Birth. Death.

Three puppies. Two dead. I never want to go through this again.

The first stage of giving birth in dogs is rapid short panting - it can last hours, and often it's a false start. The second stage is pushing - which can also last hours, though not usually. And the third stage, is the actual birth.

Sadie spent most of the day in stage one, then did stages two and three without difficulty in in just seconds.

Puppies come out in little grey sacs, which sometimes have to be broken open if the puppy can't or the mother doesn't. The delay between births in a papillion litter is typically two hours, but six isn't unknown.

I saw the first one come out - I didn't know what to do. Father always insists that he knows what to do about every situation and spends most of his words giving advice - almost always obvious, or obviously wrong. He panicked, and shouted for mother.

Mother has a little experience with whelping - she broke the sac and rubbed the puppy gently in a towel. It was a girl - we called her Rosie. Rosie is white with a dark brown head, and dark brown spot at the base of the tail. She makes squeaking noises when she's cold or hungry,

She's big for a papillion puppy - six inches long. Her whole body flexes when she feeds, but she's got a habit of latching onto a nipple, then falling off to one side. She gets warm by almost crawling under her mother.

We've had to move her quite a lot, as blankets get wet - and she goes quiet when I hold her in my hand, curling up in the warmth.

Then two hours later, the second one. I saw the waters break. It was born feet first. With it's intestines hanging out. Alive and mewing in agony. Father blustered with irrelevant advice. Mother left the room to be sick. I didn't know what to do.

Dad may be useless at most things, but just occasionally his blustering attitude is useful - as when you've got a newborn puppy that can only live maybe an hour, all the time screaming in pain, and the most humane thing you can do is drown it.

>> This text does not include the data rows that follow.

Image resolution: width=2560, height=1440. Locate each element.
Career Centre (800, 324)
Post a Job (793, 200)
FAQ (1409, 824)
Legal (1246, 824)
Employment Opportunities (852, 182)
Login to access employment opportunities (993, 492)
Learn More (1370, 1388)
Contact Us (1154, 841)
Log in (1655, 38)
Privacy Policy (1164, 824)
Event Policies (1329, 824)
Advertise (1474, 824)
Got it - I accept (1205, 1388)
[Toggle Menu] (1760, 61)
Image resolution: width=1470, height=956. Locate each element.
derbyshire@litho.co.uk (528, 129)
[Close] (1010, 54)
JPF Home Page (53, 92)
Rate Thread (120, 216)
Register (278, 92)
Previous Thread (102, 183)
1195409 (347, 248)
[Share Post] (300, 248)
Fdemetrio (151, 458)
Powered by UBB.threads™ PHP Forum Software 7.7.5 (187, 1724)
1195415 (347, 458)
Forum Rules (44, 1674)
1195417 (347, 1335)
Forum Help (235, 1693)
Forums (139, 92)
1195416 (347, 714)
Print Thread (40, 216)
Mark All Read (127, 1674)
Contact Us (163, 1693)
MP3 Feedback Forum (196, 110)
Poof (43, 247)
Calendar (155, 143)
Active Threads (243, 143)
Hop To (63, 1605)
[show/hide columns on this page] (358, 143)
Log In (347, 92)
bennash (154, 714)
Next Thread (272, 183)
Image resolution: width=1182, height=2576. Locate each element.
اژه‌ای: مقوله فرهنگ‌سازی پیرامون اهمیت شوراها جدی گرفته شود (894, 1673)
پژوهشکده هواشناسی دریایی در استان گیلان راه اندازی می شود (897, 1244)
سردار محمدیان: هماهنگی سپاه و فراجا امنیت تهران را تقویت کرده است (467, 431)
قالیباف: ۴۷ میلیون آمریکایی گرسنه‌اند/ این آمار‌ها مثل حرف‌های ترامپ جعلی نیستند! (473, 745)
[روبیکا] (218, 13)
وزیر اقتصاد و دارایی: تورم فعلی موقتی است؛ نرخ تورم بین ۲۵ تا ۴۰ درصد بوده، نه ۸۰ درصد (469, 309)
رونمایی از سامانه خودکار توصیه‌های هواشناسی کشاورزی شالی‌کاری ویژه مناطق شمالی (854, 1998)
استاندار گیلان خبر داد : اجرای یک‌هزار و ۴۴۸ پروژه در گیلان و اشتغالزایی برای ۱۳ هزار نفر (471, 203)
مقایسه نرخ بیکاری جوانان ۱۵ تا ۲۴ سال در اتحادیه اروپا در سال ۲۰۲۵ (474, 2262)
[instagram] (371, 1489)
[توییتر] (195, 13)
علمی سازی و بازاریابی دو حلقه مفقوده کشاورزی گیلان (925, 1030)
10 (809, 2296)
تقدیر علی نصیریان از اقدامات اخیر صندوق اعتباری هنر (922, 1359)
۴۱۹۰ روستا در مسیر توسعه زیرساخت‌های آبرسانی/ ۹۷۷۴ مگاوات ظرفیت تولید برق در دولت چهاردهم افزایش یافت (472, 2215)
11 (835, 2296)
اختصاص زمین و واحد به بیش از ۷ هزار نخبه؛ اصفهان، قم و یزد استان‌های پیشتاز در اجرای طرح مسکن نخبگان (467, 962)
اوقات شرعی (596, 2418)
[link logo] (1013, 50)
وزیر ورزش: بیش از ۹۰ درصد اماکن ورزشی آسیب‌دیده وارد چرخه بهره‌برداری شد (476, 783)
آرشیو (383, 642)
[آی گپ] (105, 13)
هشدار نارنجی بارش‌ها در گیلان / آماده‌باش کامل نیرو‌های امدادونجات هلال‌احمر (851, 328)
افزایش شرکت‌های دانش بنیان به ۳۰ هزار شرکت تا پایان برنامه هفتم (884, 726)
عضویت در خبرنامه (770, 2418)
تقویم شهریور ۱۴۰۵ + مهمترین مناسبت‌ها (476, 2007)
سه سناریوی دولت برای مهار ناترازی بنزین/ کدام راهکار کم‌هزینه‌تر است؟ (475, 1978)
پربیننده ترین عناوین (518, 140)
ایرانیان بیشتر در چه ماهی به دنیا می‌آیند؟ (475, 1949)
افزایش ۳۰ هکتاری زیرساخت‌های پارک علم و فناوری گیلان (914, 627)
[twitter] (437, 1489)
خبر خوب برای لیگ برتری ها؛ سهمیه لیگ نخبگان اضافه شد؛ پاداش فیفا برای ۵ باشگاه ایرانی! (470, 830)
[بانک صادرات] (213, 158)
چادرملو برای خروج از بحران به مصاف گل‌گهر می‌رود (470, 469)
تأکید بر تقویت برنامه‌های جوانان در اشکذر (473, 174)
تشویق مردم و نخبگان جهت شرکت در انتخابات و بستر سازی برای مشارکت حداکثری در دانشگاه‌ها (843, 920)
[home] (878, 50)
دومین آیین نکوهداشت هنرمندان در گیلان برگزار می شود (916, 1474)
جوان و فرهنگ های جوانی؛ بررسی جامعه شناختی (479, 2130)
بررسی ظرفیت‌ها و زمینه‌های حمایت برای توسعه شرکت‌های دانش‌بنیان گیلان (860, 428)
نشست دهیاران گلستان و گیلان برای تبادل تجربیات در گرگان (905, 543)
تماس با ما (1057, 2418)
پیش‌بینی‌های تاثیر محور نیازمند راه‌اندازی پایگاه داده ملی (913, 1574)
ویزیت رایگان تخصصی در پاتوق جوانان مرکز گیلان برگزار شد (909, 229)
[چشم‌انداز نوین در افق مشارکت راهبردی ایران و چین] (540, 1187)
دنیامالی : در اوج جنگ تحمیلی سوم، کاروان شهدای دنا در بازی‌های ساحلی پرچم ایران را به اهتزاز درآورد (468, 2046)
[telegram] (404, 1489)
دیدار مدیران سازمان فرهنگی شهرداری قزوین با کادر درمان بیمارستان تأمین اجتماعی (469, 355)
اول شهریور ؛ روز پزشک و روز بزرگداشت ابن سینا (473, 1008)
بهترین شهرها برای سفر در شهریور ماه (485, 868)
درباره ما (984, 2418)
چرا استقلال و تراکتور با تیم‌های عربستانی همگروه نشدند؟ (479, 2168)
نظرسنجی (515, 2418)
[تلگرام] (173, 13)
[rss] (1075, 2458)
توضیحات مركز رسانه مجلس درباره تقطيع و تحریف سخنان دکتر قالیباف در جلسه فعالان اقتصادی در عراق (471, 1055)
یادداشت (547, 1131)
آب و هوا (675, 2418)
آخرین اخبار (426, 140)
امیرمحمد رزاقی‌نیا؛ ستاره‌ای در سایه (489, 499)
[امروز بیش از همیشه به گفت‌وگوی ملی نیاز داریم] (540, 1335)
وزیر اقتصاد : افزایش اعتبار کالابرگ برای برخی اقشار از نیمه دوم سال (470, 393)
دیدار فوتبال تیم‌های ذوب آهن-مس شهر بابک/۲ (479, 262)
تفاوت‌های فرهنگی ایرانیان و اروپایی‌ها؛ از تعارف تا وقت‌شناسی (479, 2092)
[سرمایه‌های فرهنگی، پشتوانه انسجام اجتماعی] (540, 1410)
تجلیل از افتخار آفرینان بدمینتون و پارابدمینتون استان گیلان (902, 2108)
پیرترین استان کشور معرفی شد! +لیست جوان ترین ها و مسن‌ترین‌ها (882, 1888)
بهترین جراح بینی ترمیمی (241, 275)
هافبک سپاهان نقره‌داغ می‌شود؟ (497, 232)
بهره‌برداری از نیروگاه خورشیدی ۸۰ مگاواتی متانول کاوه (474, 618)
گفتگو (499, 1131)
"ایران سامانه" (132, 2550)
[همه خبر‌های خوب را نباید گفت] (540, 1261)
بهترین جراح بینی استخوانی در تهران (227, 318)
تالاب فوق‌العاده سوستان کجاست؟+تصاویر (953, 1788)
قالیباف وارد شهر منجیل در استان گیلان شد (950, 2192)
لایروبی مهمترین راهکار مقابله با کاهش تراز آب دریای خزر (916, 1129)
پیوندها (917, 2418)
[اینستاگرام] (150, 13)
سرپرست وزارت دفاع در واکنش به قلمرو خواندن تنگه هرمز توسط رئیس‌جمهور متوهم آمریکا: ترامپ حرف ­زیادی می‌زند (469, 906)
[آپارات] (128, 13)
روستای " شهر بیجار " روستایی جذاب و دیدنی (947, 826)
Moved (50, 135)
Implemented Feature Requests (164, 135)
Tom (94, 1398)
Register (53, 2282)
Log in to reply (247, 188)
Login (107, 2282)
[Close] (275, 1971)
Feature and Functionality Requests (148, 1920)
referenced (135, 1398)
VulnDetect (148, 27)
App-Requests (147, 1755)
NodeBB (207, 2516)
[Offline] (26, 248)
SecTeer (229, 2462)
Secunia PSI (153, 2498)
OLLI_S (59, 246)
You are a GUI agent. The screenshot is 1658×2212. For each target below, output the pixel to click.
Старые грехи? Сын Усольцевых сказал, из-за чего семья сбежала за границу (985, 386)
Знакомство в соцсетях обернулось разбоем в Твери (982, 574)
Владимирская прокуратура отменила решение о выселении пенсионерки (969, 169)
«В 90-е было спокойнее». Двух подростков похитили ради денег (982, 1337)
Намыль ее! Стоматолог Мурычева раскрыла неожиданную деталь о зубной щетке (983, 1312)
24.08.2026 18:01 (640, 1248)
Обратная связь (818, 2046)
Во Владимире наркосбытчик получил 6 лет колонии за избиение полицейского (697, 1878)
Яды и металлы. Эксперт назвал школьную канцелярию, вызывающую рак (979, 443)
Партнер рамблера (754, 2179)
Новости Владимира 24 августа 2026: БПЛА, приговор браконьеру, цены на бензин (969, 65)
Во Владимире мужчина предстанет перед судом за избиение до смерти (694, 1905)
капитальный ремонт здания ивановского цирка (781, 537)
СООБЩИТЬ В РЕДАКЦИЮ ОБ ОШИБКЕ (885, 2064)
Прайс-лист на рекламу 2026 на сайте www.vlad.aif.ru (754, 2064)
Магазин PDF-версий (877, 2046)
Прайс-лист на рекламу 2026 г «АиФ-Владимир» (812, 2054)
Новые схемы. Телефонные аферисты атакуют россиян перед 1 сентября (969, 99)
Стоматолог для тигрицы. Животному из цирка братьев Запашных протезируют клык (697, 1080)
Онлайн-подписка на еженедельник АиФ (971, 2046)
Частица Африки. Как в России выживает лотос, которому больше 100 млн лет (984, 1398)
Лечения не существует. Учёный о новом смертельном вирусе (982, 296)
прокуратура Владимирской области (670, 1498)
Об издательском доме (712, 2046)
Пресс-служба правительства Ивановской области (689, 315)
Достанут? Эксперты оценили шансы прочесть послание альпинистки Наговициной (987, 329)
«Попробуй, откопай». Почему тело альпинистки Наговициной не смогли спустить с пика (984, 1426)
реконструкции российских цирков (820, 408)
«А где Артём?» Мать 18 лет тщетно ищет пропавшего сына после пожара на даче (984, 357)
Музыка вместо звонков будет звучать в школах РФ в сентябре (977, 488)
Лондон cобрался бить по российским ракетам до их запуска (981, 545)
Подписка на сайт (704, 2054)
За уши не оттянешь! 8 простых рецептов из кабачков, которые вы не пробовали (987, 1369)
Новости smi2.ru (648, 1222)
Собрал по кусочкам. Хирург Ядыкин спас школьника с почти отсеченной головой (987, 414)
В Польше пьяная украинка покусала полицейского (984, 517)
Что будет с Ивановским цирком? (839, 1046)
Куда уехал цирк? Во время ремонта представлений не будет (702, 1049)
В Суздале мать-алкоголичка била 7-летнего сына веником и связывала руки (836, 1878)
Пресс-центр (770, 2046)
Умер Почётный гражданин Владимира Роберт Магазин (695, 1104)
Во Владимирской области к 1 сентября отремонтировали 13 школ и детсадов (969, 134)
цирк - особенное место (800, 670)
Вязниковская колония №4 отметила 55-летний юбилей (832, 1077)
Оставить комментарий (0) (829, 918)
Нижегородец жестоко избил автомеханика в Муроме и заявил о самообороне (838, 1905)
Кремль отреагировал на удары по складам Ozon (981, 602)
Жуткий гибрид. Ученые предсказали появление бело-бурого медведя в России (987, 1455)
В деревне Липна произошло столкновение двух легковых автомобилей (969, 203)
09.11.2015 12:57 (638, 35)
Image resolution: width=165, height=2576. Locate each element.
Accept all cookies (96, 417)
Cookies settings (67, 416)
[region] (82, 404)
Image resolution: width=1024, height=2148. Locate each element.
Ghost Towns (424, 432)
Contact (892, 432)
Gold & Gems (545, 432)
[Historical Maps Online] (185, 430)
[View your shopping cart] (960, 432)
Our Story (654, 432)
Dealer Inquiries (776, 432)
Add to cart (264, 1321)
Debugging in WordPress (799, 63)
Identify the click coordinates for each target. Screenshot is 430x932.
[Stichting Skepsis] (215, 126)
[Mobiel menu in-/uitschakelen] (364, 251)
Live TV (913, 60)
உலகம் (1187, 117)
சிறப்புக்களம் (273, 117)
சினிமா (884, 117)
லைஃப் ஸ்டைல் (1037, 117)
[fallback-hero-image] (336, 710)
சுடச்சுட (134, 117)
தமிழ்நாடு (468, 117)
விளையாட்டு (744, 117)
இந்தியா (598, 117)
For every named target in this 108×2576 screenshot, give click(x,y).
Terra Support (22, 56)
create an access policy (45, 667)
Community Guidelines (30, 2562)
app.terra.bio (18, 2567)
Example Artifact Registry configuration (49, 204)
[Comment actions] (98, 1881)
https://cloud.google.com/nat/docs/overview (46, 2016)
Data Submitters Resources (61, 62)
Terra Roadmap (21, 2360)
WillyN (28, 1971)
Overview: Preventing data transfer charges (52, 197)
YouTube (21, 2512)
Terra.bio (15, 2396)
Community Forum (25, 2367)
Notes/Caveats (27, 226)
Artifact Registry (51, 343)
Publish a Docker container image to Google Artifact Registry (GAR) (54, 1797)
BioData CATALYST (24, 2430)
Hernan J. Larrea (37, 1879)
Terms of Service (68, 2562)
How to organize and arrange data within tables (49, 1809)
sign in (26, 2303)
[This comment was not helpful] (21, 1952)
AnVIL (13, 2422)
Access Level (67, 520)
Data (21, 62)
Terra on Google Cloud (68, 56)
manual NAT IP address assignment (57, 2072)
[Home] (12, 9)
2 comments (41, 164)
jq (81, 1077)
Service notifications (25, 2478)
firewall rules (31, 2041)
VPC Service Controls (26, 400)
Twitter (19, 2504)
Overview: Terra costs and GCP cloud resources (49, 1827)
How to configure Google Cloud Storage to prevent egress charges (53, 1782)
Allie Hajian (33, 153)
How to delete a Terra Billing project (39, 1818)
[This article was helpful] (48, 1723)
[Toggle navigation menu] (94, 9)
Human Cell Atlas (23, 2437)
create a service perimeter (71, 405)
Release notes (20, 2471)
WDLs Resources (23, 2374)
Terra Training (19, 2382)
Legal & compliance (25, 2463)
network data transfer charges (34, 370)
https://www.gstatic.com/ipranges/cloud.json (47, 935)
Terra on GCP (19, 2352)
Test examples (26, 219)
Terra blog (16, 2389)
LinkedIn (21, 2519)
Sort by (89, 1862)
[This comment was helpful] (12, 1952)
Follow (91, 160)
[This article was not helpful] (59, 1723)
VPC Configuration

Mum cried a little and went off to be alone for a while. I did the same - but in the reverse order.

Then the third. It came out with total ease, the sac broke...and it looked like the second. Silent, but alive, with...trails of red and purple hanging out. Not afterbirth, but what? There was nothing in the books like it. What organs were we looking at? What were we looking at? Could this puppy be saved? How?

We didn't know. We had to decide. It took maybe thirty seconds to decide between us that it looked non-viable. Father took it away and drowned it quickly.

Now it's just gone midnight. Mother's going to bed, Father's watching Rosie and Sadie, who have curled up to sleep. I take over the watch around four.

Rosie is amazing. We're all happy to sleep and take care of her in shifts. But none of us want to do this ever again.

UPDATE: It turns out the birthing problem is very common in papillions- occurring in about one in three - but none of the books on breeding and whelping mentioned it because it's a problem specific to the breed - like the bulldog problem of overlarge heads.

Here's Rosie at twelve hours old, plugged into her mum.


  1. What a horrible experience, sorry you had to go through it.

    Take care,

  2. Awful for you. My heartfelt commiserations.

    Remember the positive! You have a cute little Rosie to keep you going.

  3. I'm sorry to hear about the ordeal your family went through. And I'm glad that one puppy made it. The dogs look rested and safe and well cared for. That's good.

    I think your family handled the situation admirably. Sometimes, you never really know what you (or the people around you) are made of until you find yourself tested in the most unexpected, difficult of challenges.

  4. I can't imagaine how horrible it all was.

    Hugs for Rosie and Sadie.

  5. Thanks for the comments and sympathy.

    More blogging (and, erm, dogging) when there's (a) a reliable net connections and (b) something to send down it.

    In the meantime, the vet says Sadie's in great health, Rosie's gone from 112g to 170g in two days, and none of us have simple sleep schedules.